Trust us. You’ll love this one. It was nominated for SEVEN Academy Awards, but earned zilch. Kind of mirrors the way one character felt at the end of the film.

IT’S ALL HAPPENING!

I’ve got to take the next few days away for another project and I’m not sure when I’ll be able to devote time to the site. Maybe in a week or so. For now, here’s the story that ran on SI.com on Tuesday that took me away a few weeks back.

All thanks to Adam Duerson, my old and good friend at Sports Illustrated, whose idea this story was. And I am forever grateful that he entrusted it to me.

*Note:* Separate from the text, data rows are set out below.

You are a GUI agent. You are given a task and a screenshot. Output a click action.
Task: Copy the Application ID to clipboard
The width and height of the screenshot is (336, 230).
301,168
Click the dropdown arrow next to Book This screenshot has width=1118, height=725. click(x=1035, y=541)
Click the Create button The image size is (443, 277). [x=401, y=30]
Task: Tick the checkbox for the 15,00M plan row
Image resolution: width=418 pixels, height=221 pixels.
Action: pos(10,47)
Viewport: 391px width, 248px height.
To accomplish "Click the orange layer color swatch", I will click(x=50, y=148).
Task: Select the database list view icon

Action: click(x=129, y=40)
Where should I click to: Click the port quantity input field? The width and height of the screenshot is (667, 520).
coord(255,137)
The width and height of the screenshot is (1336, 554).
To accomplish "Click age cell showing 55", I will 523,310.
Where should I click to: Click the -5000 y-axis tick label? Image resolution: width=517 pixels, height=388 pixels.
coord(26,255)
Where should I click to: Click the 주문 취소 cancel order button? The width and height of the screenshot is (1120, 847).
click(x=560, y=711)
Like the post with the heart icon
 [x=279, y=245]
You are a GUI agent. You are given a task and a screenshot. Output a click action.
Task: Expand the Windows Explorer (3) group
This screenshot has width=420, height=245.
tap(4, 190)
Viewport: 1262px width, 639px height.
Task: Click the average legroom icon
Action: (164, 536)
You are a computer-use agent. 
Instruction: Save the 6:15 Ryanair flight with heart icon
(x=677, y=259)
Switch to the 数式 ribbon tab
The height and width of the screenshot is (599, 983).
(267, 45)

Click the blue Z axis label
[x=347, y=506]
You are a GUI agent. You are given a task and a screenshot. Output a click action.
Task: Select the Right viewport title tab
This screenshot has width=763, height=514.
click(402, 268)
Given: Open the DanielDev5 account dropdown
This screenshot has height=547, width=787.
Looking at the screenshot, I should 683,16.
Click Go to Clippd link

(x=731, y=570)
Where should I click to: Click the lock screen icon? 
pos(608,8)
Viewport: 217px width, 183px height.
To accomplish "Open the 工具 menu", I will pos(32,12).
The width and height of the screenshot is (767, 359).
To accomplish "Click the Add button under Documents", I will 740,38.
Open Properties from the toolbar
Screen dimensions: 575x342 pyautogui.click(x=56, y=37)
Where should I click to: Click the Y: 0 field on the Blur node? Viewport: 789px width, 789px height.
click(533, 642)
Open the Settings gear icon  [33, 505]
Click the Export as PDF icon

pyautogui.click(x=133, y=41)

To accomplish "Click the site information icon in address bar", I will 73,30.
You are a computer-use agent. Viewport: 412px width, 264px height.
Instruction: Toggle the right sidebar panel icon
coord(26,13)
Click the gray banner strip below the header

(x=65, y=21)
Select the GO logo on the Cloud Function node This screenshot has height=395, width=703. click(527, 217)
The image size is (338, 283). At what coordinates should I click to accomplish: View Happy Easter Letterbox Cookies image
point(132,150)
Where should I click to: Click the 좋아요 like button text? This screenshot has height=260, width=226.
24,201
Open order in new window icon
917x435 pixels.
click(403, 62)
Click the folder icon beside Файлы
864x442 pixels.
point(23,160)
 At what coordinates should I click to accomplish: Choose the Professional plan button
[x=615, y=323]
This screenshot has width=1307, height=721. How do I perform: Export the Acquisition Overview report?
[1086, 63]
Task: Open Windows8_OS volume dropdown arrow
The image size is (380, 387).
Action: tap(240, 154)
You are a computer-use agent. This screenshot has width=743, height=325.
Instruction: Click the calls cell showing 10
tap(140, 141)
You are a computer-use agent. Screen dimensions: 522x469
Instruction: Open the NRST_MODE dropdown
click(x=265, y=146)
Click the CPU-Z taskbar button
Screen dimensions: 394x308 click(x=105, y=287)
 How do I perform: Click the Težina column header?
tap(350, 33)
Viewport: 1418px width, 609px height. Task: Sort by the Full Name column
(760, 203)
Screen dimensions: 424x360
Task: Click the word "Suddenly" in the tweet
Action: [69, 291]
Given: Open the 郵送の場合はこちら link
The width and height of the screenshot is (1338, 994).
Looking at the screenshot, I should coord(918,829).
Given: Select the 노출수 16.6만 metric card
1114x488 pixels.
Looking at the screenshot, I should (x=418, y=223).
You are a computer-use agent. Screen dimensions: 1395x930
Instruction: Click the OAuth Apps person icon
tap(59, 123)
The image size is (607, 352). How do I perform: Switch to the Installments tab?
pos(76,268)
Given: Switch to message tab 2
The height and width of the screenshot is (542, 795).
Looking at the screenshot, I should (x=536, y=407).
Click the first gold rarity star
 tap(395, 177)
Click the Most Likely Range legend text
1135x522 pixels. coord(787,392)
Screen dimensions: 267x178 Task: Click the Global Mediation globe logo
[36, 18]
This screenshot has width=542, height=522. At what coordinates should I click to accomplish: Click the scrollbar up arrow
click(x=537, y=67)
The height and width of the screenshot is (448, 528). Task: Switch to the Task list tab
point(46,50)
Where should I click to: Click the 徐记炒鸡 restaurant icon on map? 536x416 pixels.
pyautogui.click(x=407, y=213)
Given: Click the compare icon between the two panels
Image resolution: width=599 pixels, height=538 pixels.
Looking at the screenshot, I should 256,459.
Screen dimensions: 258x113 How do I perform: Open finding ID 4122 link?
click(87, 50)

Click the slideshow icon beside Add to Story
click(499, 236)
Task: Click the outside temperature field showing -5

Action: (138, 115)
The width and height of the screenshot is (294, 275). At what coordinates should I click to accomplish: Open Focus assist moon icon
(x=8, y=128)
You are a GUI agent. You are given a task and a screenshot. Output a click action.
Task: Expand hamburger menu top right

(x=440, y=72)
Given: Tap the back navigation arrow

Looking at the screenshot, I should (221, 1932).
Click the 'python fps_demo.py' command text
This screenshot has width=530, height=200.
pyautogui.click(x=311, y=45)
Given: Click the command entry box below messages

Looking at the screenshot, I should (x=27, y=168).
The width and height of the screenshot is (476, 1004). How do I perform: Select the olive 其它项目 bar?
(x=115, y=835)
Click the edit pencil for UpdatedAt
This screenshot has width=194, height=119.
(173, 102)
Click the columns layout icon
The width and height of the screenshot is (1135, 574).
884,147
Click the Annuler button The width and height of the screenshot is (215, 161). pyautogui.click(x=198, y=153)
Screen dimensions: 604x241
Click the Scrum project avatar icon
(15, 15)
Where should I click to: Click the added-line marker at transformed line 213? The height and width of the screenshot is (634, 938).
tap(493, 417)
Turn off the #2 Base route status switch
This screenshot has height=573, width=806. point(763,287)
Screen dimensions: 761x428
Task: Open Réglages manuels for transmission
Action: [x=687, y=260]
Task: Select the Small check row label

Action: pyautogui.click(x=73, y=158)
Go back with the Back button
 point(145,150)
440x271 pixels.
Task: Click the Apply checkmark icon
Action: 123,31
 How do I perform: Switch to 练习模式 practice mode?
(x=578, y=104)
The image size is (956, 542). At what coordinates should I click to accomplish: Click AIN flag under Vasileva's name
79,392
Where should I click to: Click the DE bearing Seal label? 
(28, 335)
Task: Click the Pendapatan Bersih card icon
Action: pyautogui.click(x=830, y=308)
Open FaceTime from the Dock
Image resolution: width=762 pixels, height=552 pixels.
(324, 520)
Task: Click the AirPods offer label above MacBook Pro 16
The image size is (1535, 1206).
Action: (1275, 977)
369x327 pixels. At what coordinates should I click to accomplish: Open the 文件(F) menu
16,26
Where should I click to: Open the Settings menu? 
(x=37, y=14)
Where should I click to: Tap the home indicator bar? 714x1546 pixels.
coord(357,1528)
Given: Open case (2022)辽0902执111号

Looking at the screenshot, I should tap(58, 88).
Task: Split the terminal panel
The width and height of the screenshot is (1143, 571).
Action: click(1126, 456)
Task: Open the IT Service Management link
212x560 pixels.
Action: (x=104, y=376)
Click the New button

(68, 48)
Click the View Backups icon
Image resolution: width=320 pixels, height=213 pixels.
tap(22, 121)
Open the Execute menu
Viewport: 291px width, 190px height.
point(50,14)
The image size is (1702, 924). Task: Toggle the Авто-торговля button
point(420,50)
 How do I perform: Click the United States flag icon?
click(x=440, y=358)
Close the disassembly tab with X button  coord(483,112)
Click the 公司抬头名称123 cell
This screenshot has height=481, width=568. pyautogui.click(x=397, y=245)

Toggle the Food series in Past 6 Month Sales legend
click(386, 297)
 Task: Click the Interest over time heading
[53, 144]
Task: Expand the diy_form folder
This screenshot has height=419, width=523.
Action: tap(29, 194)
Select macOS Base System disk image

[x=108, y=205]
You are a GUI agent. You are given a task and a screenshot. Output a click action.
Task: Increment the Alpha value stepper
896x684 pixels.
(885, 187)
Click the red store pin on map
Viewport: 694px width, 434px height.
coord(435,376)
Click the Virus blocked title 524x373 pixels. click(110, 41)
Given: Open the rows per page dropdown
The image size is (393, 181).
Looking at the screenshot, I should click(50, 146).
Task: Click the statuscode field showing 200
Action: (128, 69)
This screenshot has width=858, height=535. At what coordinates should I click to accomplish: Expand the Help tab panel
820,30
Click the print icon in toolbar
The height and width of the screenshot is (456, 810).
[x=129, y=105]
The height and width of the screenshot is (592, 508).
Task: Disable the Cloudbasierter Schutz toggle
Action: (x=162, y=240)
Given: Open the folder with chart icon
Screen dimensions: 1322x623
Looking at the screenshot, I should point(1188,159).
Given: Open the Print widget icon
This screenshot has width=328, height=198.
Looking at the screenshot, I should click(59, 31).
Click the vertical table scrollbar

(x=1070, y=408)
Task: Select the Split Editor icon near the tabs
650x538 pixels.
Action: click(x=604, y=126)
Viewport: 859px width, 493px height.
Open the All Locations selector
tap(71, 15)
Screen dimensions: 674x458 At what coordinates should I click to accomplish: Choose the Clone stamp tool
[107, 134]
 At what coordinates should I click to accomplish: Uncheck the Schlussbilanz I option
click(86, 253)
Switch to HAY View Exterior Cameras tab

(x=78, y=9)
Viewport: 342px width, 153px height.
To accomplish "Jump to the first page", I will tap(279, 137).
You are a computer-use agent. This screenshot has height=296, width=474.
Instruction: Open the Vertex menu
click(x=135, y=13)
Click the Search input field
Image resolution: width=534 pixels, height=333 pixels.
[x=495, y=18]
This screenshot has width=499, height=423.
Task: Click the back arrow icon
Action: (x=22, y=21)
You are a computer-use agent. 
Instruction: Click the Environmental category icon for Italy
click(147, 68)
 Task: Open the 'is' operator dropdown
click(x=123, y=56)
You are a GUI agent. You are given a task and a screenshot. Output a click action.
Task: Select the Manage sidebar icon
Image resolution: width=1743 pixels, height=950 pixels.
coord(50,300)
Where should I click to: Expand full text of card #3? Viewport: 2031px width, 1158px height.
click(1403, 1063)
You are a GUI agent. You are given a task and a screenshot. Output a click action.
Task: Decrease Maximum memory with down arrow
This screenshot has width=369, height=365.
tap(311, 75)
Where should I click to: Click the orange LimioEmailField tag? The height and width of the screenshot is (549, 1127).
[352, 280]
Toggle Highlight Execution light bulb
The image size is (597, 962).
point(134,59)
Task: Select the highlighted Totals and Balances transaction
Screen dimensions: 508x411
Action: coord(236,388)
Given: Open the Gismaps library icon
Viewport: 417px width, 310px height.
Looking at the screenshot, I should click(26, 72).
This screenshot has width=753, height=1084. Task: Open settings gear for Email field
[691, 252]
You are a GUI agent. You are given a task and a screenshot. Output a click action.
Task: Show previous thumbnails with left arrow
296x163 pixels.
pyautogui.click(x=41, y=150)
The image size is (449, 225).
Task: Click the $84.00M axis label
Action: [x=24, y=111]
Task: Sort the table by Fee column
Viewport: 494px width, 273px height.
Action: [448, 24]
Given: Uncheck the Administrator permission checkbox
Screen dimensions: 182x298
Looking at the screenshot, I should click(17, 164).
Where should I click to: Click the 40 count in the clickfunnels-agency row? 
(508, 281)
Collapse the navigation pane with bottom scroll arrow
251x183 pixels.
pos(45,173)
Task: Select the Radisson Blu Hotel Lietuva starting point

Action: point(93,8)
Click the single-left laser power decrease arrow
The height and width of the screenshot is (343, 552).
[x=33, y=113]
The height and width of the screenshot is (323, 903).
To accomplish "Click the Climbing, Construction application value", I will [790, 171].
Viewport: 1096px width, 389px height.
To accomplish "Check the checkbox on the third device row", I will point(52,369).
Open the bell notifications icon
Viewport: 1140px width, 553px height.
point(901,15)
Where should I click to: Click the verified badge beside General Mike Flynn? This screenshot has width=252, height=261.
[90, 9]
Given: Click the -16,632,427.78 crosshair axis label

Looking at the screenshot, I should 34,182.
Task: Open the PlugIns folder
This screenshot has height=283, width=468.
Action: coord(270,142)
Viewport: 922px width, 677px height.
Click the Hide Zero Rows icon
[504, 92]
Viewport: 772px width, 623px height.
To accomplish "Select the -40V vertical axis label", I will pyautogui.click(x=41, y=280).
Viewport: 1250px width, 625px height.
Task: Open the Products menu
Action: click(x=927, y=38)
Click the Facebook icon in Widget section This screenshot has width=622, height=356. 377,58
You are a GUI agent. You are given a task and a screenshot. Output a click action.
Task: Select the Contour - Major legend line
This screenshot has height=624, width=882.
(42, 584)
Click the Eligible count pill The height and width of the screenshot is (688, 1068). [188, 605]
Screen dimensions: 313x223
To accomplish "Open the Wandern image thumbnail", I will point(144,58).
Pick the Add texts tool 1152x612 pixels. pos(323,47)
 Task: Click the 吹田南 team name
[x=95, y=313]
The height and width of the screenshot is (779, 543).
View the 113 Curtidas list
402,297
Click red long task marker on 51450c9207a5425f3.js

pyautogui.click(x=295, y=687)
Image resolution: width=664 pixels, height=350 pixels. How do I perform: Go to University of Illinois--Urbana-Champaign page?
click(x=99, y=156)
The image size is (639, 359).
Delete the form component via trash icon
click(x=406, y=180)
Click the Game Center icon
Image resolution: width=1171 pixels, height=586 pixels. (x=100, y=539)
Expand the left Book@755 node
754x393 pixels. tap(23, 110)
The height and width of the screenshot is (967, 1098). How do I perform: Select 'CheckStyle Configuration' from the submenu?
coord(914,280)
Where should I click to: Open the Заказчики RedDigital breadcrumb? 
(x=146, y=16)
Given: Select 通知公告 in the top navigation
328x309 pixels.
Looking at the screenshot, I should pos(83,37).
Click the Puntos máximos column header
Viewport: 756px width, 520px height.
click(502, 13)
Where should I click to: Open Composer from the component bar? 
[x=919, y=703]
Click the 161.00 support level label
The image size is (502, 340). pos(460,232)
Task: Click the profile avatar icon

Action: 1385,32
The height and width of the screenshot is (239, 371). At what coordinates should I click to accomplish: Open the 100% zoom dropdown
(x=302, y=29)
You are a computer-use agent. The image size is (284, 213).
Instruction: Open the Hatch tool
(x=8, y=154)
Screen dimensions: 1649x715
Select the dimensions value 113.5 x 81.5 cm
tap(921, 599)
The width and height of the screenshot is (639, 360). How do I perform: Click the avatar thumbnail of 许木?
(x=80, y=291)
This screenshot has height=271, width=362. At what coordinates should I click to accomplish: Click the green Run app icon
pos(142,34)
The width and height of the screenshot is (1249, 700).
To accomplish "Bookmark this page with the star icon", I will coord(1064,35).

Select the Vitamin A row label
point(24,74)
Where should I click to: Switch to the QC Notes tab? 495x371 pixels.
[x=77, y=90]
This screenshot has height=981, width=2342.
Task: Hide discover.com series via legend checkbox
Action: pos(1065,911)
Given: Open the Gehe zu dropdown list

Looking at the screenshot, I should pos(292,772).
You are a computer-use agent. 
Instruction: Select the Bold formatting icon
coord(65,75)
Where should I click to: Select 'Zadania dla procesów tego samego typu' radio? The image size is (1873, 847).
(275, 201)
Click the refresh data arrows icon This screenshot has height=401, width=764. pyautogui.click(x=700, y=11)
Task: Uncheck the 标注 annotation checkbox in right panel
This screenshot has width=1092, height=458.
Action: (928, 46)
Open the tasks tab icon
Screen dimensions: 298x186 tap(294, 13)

When I was a boy, once I realized I wasn’t going to become the heir to Walt Frazier, all I ever really wanted to do was write for Sports Illustrated. More than that, to deserve to write for Sports Illustrated. This is probably as close as I’ve ever come. More than anyone else, I owe a huge debt to Adam and to former SI editor Bob Roe, who hired me at Newsweek and retrained me to write without worrying. And also to Stewart Mandel and Dan Uthman at The Athletic, who threw me a line when I was going under for the final time.

All four of those guys know what a colossal pain in the ass I am. And still they work with me.

I understand why people chase a fat paycheck, I do; this was just always my ultimate goal.